Real Analysis, Folland problem 5.5.65 Hilbert Spaces 
problem 5.5.65 - $l^2(A)$ is unitarily isomorphic to $l^2(B)$ if and only if $card(A) = card(B)$

Background Information: If $\mathcal{H}_1$ and $\mathcal{H_2}$ are Hilbert spaces with inner products $\langle \cdot, \cdot \rangle_1$ and $\langle \cdot, \cdot \rangle_2$, a unitary map from $\mathcal{H}_1$ to $\mathcal{H_2}$ is an invertible linear map $U:\mathcal{H}_1\rightarrow \mathcal{H}_2$ that preserves inner products $$\langle Ux, Uy\rangle = \langle x, y \rangle, \ \forall x\in\mathcal{H}_1$$
By taking $y = x$, we see that every unitary map is an isometry:$$\lVert Ux\rVert_2 = \|x\|_1$$
I am not really sure how to start with this proof, any suggestions is greatly appreciated. 

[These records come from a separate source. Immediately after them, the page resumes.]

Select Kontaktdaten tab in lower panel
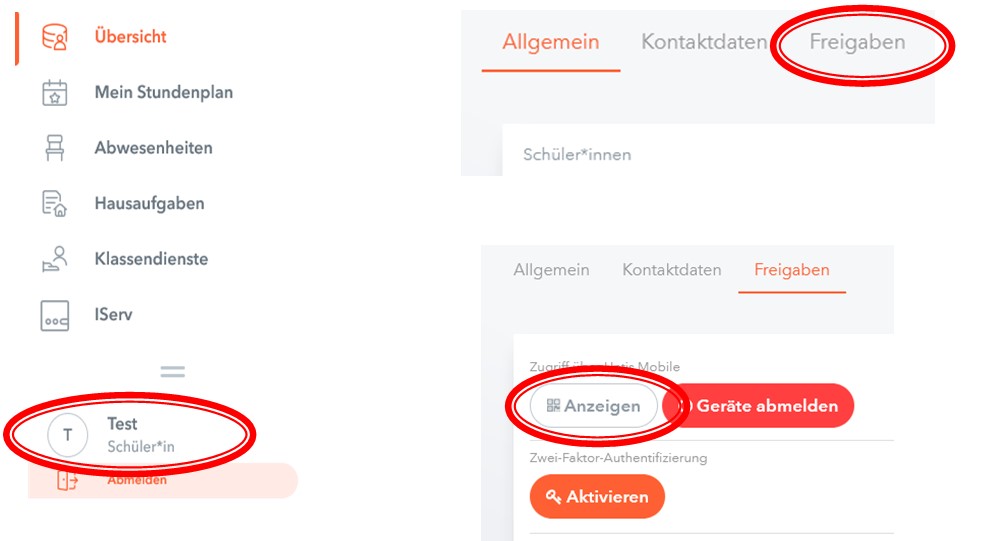The width and height of the screenshot is (988, 541). 671,270
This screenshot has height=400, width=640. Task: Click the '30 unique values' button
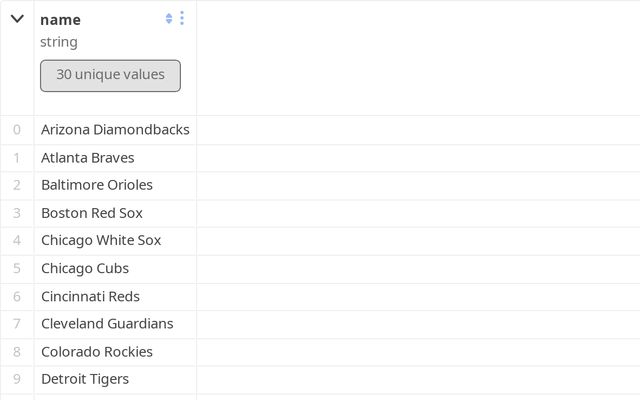[x=110, y=75]
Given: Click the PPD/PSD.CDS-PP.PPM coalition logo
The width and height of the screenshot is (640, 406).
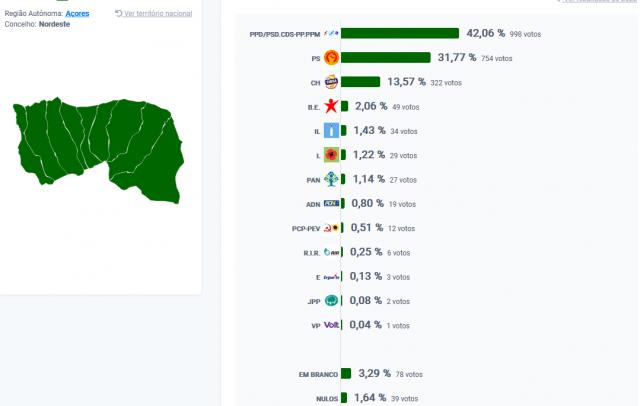Looking at the screenshot, I should (x=331, y=34).
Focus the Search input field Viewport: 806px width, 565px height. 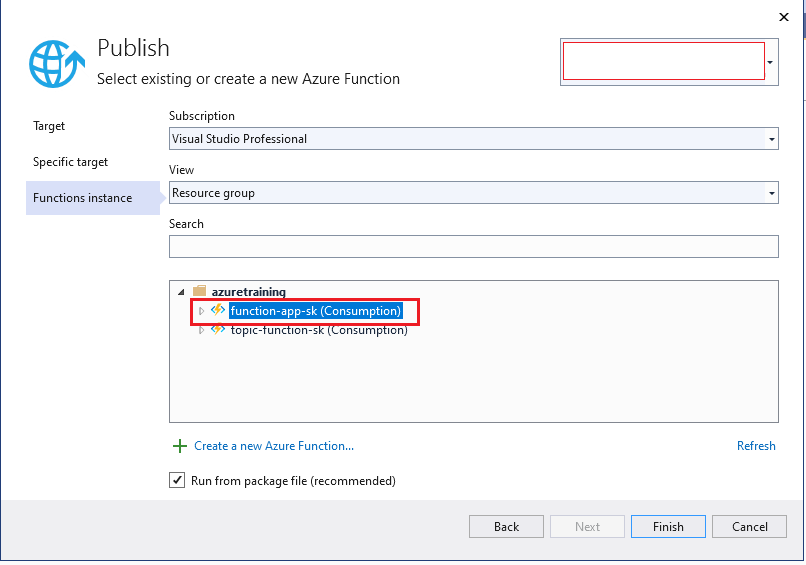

 A: Let $A$ be a set. The definition of $\mathscr l^2(A)$ is as the set of functions $f: A \to \mathbb C$ that are square summable, ie for which $\sum_{\alpha \in A} |f(\alpha)|^2 < \infty$ holds. One consequence of this is that $f$ can be non-zero only on a countable subset of $A$. The space naturally has the structure of a vector space and it also has an inner product:
$$\langle g,f \rangle := \sum_{\alpha \in A} \overline{g(\alpha)}\ f(\alpha)$$
Before continuing note that a way of writing elements as $f \equiv \sum_{\alpha \in A} f(\alpha)\ e_\alpha$ where $\{e_\alpha\}_{\alpha \in A}$ is an orthonormal basis may be a more familiar way of looking at the space.
If two sets $A, B$ have same cardinality then there exists a bijection $F: B \to A$ between them. This induces a map $F_*: \mathscr l^2(A) \to \mathscr l^2(B)$ via $F_*(f):=f\circ F$. Since $F$ is a bijection it is equivalent for $\sum_{\alpha \in A} |f(\alpha)|^2$ to be finite and for $\sum_{\beta \in B} |(f\circ F)(\beta)|^2$ to be finite.
So $F_*$ is actually well defined, furthermore $(F^{-1})_*:\mathscr l^2(B) \to \mathscr l^2(A)$ is the same as $(F_*)^{-1}$ as can easily be verified.
It is also easy to see that $F_*$ (and its inverse) are linear maps. It remains to show unitarity. First do this in an unrigorous manner:
$$\langle g,f\rangle_{\mathscr l^2(A)}=\sum_{\alpha \in A}\overline{g(\alpha)}\ f(\alpha)\overset{(*)}{=}\sum_{\beta \in B}\overline{g( F (\beta ) )}\ f(F(\beta))=\langle F_* (g), F_*(f)\rangle_{\mathscr l^2(B)}$$
Where $(*)$ holds because $F$ essentially just rearranges the terms of an absolutely converging sum, renaming the index set from $A$ to $B$. To do this part more cleanly note that the essential step is to show that if we have an absolutely summable expression $\sum_{\alpha \in A}E(\alpha)$, then $\sum_{\beta \in B} E(F(\beta))$ is also absolutely summable and evaluates to the same thing ($E(\alpha) \in \mathbb C$).
Note that $\mathcal A \subset A$ is a finite set iff $F(\mathcal A)=\mathcal B$ for some finite set $\mathcal B \subset B$ ($F$ is bijection), and for finite sets we have equality:
$$\sum_{\alpha \in \mathcal A} E(\alpha)=\sum_{\beta \in F(\mathcal A)}E(F(\beta))$$
But the definition of a sum over a general infinite set is given by
$$\sum_{\alpha \in A} E(\alpha)=\lim_{\mathcal A \to A}\sum_{\alpha \in \mathcal A}E(\alpha) = \lim_{\mathcal A \to A}\sum_{\beta \in F(\mathcal A)}E(F(\beta))=\lim_{\mathcal B \to B}\sum_{\beta \in \mathcal B}E(F(\beta))$$
Where the limit $\mathcal A \to A$ is understood as the limit of the expression in the sense of nets. The last inequality follows from the identification of finite sets of $A$ with finite sets of $B$ via $F$ (note summable in this sense is the same as absolutely summable).
So the two spaces are indeed unitarily equivalent.